Are the actions sufficient to achieve the intended outcome(s):

Yes

Please briefly explain your response here:

We recognise that rebuilding confidence takes time but there is an absolute commitment through the LLC Leadership Group, Chief Officers and the Tayside Executive Partners as set out in Living Life Well to be accountable for the work required and the key role stakeholders have in the development of services in Tayside.

Evidence and Milestones:

Service action plans associated with MWC visits

Deanery/GMC Action Plan

Shared Intelligence Report – HIS, MWC and Deanery

Independent Oversight and Assurance Group Themed Visits:

  • Initial Meeting
  • Patient Safety
  • Integration
  • Workforce
  • Culture

Revised membership of the weekly Listen Learn Change Leadership Group

Assessment of Progress / Achievement of Outcome(s) as at end-Sept 2022:

The Tayside Executive Partners assessment of the status of the 49 Tayside Recommendations will be complete.

The assessment will be underpinned by a range of evidence to include the documents, processes and feedback gathered that have underwritten the reported assessment of progress.

There have been high levels of engagement with the Mental Health Independent Assurance Oversight Group across the range of services and organisations that deliver mental health and wellbeing services across Tayside. This we believe reflects our commitment to improve mental health services, the quality and commitment of staff and the commitment, passion and energy of local communities to be central to this work.

RAG Status: Green

Any further action proposed:

Central to this work will be how we move forward with people across Tayside and shift our focus from delivering from recommendations to delivering a future focussed strategy underpinned by the needs of our local communities.

This will require support and infrastructure and an immediate action is to build the programme resource needed to take the work forward.

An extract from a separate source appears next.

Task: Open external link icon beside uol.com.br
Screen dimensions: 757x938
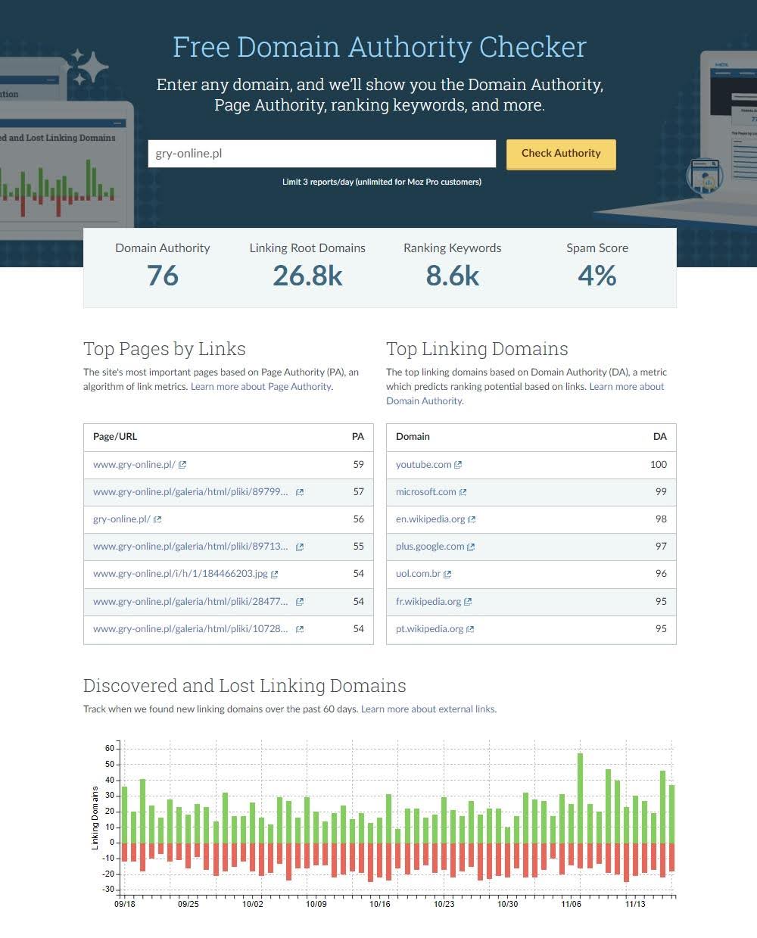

Finally, we wish to embed a learning culture which includes rigorous and systematic self-evaluation within and across services. This will be reported openly and include external / independent support and challenge into this. This will promote self-awareness, collective responsibility for performance across the whole system and ensure that leaders and decision-makers are well-informed about the strengths and challenges. We will build on the good practice that exists within our public protection arrangements as a model for this.